とはいえ、グローバルに目を向けると異なる景色が見えてくる。2023年、ブランド内で一番売れたのはアウトランダーで、2位がトライトンだ。この2モデルで全体の34.8%を占めていることから人気の高さがうかがえる。2022年は1位トライトン、2位アウトランダー、2021年は1位アウトランダー、2位トライトンだから、この2つのモデルが二枚看板としての確固たる地位にあるのは明白だ。つまり、両者がMITSUBISHIの屋台骨となる。
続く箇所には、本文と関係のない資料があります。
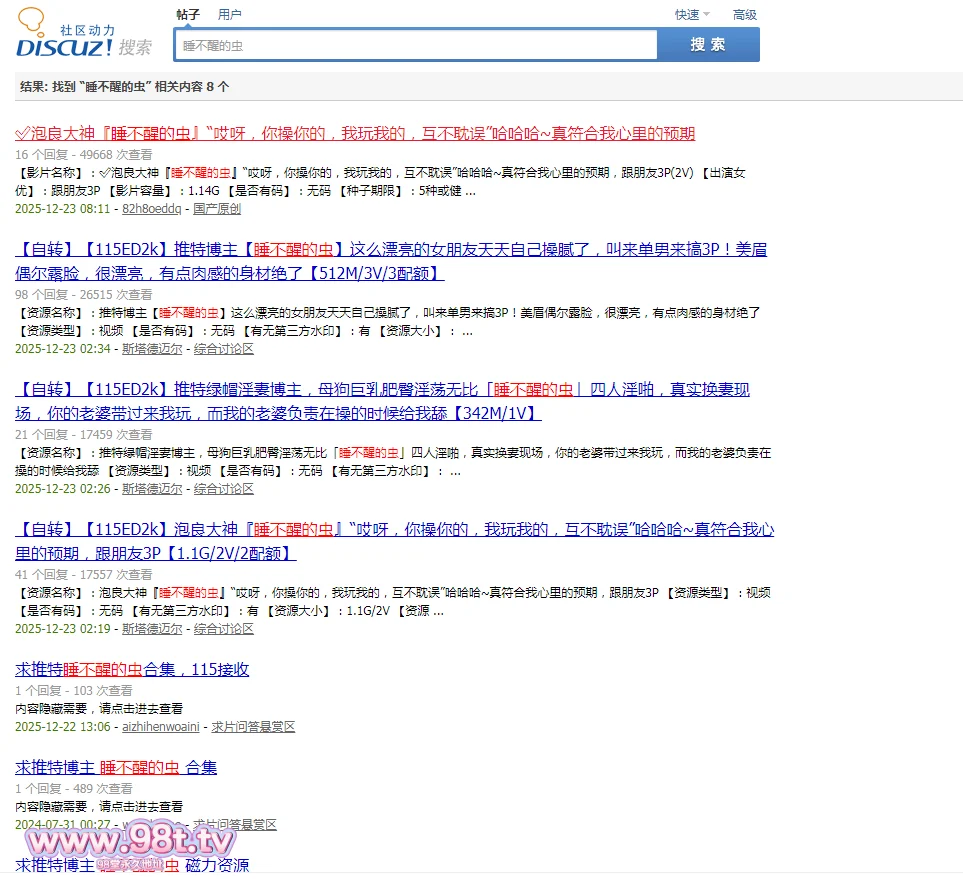Switch to the 帖子 search tab
Image resolution: width=963 pixels, height=879 pixels.
[x=187, y=15]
もちろん、アウトランダーPHEVもトライトンも日本での注目度は高い。前者は2021年のフルモデルチェンジでイメージをガラリと変え評判を得た。走りもよく、個人的に三菱自動車にロングタームテストの話を持ちかけたほどだ。約1年間、日々の足にしたが印象はすこぶるいい。トライトンもまた「日本カー・オブ・ザ・イヤー2024-2025の10ベスト」に選ばれ、さらに「デザイン・カー・オブ・ザ・イヤー」にも輝いた。スタイリングが難しいダブルキャブをカッコよく仕上げたのがしっかり評価されている。学生時代からピックアップトラックに乗っていた身からするとこれはうれしい。あまり注目を浴びてこなかったカテゴリーだけに今回の受賞は大きな価値となる。
ということで今回この2つのモデルをフィーチャーしていくが、MITSUBISHIにとってこれらは得意分野であることを忘れてはならない。かつてRVで一世風靡したブランドが、いままさにアクティブに動き始めた。